Write out the data word for word, from its first line through the line containing "tap(185, 288)", inclusive, and stop there.

START DATA LINES

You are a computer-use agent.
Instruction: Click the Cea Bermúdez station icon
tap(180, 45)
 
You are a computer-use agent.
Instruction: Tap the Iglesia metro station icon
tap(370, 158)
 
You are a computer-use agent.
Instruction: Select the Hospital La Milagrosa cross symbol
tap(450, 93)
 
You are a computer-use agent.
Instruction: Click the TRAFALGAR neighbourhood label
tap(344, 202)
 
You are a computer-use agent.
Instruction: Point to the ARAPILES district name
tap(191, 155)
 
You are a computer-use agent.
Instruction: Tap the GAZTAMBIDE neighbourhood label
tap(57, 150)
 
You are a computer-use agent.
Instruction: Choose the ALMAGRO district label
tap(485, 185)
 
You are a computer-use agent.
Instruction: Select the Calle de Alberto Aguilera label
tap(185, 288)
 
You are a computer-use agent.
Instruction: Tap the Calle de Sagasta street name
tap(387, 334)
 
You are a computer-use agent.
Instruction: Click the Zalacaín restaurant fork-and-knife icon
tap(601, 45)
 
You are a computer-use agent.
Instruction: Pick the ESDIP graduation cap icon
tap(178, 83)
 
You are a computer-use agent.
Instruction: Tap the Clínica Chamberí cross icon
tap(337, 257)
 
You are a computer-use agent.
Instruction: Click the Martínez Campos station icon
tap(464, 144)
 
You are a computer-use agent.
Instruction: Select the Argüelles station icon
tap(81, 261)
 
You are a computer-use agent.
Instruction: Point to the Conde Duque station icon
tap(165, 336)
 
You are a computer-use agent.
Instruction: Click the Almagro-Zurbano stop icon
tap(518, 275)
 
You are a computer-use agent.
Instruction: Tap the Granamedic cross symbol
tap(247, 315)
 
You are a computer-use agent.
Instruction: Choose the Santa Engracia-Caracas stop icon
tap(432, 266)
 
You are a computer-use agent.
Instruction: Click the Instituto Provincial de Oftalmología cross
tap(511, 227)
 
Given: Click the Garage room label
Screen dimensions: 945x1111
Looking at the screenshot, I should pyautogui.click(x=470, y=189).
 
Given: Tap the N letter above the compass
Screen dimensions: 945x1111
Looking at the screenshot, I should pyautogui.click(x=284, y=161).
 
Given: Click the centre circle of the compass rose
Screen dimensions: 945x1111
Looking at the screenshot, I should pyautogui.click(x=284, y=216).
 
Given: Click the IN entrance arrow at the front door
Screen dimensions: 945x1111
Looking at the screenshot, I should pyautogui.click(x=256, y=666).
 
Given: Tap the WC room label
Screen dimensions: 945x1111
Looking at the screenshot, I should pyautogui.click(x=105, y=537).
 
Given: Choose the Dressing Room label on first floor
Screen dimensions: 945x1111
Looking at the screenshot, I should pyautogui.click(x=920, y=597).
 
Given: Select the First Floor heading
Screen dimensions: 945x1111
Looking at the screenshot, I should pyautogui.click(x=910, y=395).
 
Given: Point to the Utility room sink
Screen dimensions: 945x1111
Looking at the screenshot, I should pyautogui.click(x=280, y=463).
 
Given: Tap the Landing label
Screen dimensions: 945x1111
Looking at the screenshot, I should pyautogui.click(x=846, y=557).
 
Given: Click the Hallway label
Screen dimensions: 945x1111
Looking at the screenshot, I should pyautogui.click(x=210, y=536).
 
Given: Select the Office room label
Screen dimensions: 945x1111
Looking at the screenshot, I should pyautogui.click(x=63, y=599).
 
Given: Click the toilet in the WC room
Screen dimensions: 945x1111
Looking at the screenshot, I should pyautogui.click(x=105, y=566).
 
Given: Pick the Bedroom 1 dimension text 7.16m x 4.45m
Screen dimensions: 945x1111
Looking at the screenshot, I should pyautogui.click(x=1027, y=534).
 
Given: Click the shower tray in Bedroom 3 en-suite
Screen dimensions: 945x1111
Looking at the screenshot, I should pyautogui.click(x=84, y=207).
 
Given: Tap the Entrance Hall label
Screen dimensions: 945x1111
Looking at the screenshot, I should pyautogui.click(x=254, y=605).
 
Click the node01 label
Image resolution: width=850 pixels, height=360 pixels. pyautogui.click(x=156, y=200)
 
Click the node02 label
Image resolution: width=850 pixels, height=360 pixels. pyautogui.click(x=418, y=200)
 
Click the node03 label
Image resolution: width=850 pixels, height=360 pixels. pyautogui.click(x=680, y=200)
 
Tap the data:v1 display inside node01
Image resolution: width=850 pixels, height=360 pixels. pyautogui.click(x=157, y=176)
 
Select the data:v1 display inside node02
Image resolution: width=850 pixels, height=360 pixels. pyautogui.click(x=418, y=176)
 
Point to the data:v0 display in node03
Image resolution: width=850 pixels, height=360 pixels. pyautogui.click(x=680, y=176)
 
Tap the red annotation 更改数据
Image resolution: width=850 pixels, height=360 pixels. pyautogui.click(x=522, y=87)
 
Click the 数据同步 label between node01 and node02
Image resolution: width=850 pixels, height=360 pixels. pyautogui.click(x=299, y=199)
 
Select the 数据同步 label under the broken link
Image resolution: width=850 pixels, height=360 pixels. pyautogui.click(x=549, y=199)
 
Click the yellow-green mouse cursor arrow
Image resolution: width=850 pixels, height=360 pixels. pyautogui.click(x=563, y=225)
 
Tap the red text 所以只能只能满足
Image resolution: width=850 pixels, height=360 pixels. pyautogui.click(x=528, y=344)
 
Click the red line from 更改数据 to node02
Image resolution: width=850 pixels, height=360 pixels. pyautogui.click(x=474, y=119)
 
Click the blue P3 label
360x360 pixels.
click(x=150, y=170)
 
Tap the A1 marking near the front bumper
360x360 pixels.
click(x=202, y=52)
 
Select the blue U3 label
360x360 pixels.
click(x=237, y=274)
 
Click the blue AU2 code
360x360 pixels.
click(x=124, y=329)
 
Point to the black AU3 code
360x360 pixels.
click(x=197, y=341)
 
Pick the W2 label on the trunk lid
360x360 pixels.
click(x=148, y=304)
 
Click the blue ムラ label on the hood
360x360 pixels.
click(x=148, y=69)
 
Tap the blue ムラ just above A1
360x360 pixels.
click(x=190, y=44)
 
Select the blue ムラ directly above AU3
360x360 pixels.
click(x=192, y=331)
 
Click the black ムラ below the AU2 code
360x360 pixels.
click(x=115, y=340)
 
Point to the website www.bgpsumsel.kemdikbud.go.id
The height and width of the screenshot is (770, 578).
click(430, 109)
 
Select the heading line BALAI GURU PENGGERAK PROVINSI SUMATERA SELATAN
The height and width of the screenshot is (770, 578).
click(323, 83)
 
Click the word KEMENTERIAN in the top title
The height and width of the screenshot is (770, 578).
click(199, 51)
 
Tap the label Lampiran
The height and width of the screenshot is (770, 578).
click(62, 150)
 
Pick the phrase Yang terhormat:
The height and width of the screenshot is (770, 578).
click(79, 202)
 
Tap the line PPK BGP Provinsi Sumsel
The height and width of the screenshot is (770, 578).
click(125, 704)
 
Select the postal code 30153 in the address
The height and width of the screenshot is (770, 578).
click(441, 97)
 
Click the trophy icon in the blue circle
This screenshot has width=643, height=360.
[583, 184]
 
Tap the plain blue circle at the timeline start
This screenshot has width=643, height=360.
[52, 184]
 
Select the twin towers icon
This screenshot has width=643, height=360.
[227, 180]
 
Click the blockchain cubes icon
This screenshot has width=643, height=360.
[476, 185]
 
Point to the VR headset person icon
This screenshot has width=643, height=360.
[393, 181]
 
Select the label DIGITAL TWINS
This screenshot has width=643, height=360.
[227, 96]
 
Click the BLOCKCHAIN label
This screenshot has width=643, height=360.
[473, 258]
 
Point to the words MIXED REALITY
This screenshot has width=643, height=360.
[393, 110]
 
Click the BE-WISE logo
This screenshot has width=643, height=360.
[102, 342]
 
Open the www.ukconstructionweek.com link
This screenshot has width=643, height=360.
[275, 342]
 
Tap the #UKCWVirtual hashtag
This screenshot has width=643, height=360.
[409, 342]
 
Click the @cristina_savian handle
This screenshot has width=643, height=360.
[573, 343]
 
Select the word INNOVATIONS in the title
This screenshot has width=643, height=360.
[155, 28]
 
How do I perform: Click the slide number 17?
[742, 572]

END DATA LINES

▶ [ANSWER IN FULL]
You are a computer-use agent.
Instruction: Click the Cea Bermúdez station icon
tap(180, 45)
 
You are a computer-use agent.
Instruction: Tap the Iglesia metro station icon
tap(370, 158)
 
You are a computer-use agent.
Instruction: Select the Hospital La Milagrosa cross symbol
tap(450, 93)
 
You are a computer-use agent.
Instruction: Click the TRAFALGAR neighbourhood label
tap(344, 202)
 
You are a computer-use agent.
Instruction: Point to the ARAPILES district name
tap(191, 155)
 
You are a computer-use agent.
Instruction: Tap the GAZTAMBIDE neighbourhood label
tap(57, 150)
 
You are a computer-use agent.
Instruction: Choose the ALMAGRO district label
tap(485, 185)
 
You are a computer-use agent.
Instruction: Select the Calle de Alberto Aguilera label
tap(185, 288)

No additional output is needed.